Retrieval and Ranking¶
This section explains how the plugin finds relevant chunks and orders them before an answer is generated.
Vector + lexical retrieval (and RRF fusion)¶
The plugin uses two kinds of search:
- Vector search: finds chunks with similar meaning.
- Lexical search: finds chunks that share important words.
Results from both are combined using RRF (Reciprocal Rank Fusion), which balances semantic and keyword matches.
Retrieval fallback (auto‑broadening)¶
If the first search looks weak (too few chunks, too little text, or weak scores), the plugin automatically broadens the search and tries again with more candidates.
Optional agentic planner¶
You can enable agentic retrieval to run a lightweight planner step before answer generation. The planner can keep the current context, retry with expanded retrieval, or pull a full document when whole-document synthesis is needed. Use Agentic max iterations to cap planner loops per query.
Optional query expansion¶
You can enable query expansion to generate a few alternative queries for short or ambiguous questions. This can improve recall when the exact wording isn’t present in the PDFs.

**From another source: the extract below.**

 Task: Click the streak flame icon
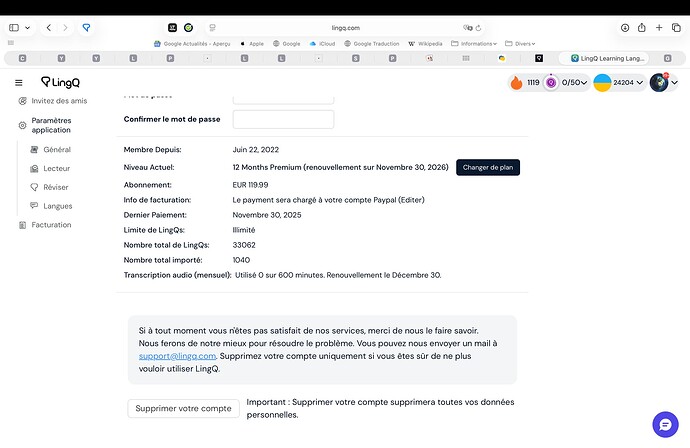pyautogui.click(x=516, y=83)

Optional cross‑encoder reranking¶
You can enable a cross‑encoder reranker to re‑score the candidate chunks with a more precise model. This is slower but can improve ranking quality.
Tag boosting and max‑per‑doc caps¶
- Tag boosting can promote chunks whose tags match your query keywords.
- Max‑per‑doc limits how many chunks from the same document appear in the final set, so one PDF doesn’t dominate the answer.
Annotation chunk retrieval¶
Annotations can be retrieved alongside normal chunks. This lets highlights and notes influence the final answer when they are relevant.